I exchange my first morning greetings with the gardeners, guards, Mrs. Pelagia who maintains the Agios Dimitrios Loubardiaris church, and talk politics and soccer with the fellow dog owners, who have come here from the surrounding neighborhoods. When I want to be alone, I opt for lesser-known spots.
The flora on the hill covers 70 hectares and changes color depending on the season. March’s bright yellows turn into indigo in April and get more multi-colored in May, while the dominant green of the pine trees and the purples of the thyme bushes persist even during the summer – the area’s driest and most “graceless” period. The hill is inhabited by 130 bird species. Many can be seen or heard while walking here.
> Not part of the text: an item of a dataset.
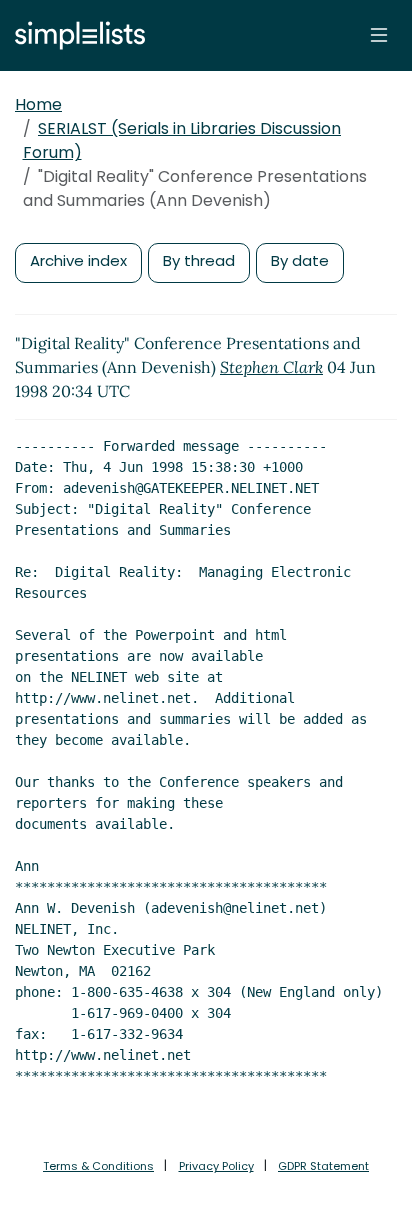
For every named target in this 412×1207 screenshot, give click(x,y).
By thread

The area attracts many dog-owners and their canine friends. Late in the afternoon, chances are you will see Aphrodite and her dog Rita or Litsa with Alexia, or Minas with Mangas. Two-legged and four-legged visitors enjoy wondering about these hills on a daily basis. Running into 80-year-old Mrs. Antonia is less likely as she usually arrives extremely early, at about 7am, to walk four laps around the hill (following her doctor’s advice). And you will definitely encounter runners or cyclists, on street or mountain bikes, all usually well equipped with state-of-the-art gadgets, who, no matter what the season, test their fitness levels. Families and couples, locals and tourists, they are all drawn here to stroll about. A few picnic at one of the wooden tables or under the pines. Climbers may also be spotted at one side of the Hill of the Muses, towards the east, which is less known, especially on weekends. And don’t be surprised if you hear traditional music and applause while heading up the stone path, on the west side. That’ll be a traditional Greek dance performance in progress at the Dora Stratou Theatre.
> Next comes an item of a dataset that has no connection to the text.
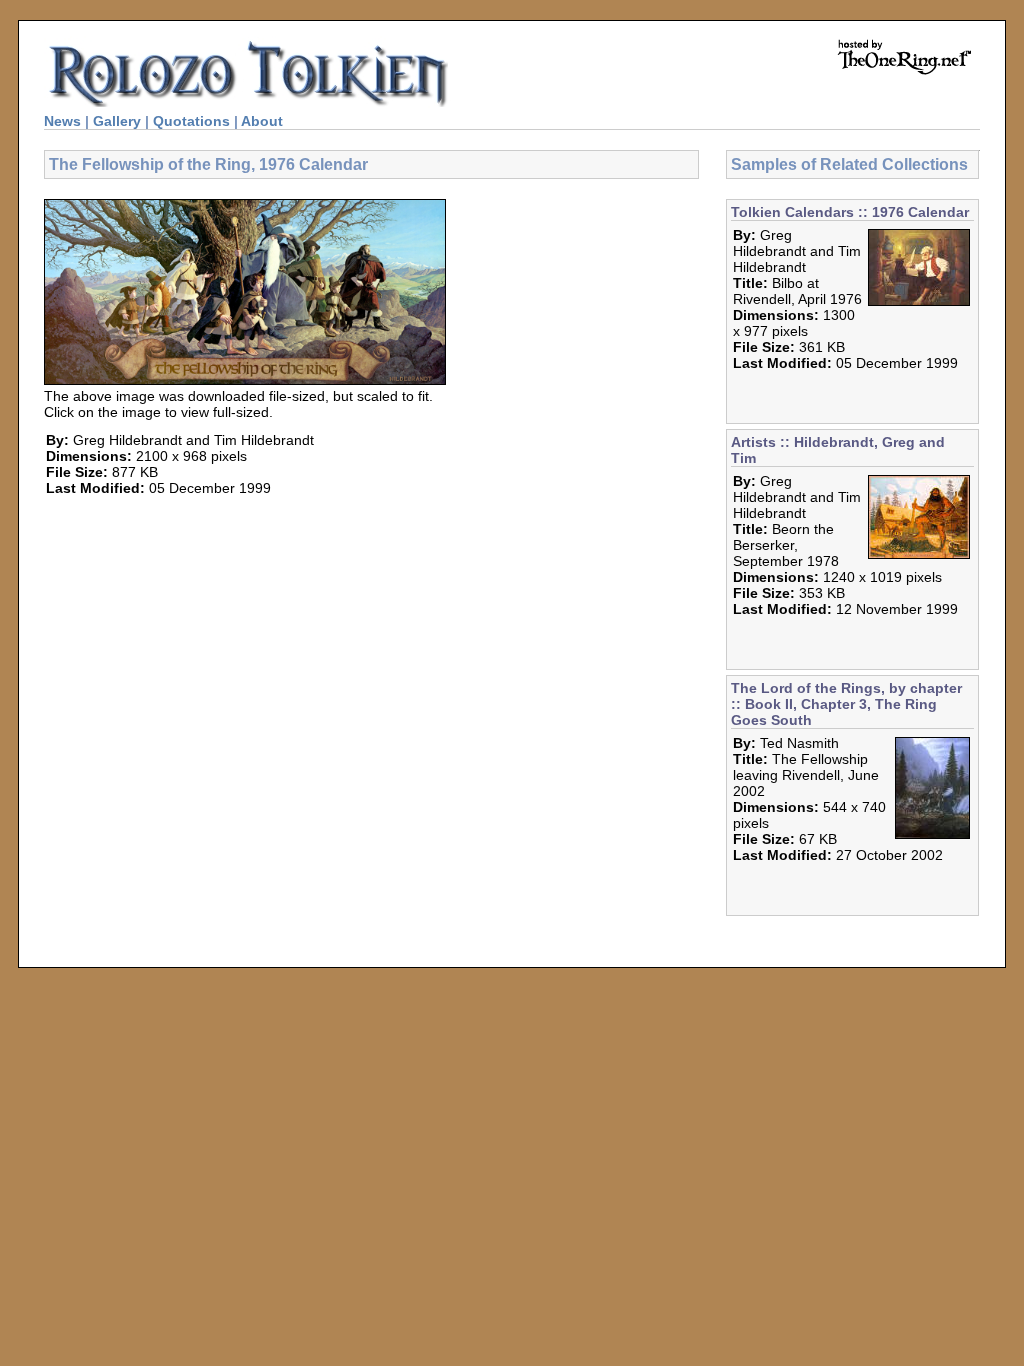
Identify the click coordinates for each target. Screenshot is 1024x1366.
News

Make sure to wear comfortable shoes, have a bottle of cool water (not all the taps are in working order) and roam about freely, without any specific route. Of course, you are strongly advised not to miss out on seeing the basics – the Pnyx, where Athenians gathered to hold their popular assemblies during antiquity, the Philopappou Monument, built during the Roman period, the Observatory, located towards the Thissio district, and the Agios Dimitrios Loubardiaris church. Various other little delights may be discovered while walking along the area’s stone paths and dirt tracks, all part of the impressive Acropolis-Philopappou area upgrade carried out by architect Dimitris Pikionis during the 1950s. These include static sights, like the Eptathrono, a series of carved-out seats, located at an area above Dora Stratou Theater, which served as a parliamentary assembly or court during ancient times, and the remnants along the ancient Kilis road. For mobile sights, look out for a young trumpeter who usually heads up Philopappou early in the mornings and settles on one of the rocks to practice without disturbing his neighbors, or listen for blackbirds chirping early in the morning.
The hills are precious to Athenians, as they offer life away from the bustle of the city. It is a place where city dwellers can truly experience nature and the changing of the seasons, and a host of other pleasant surprises.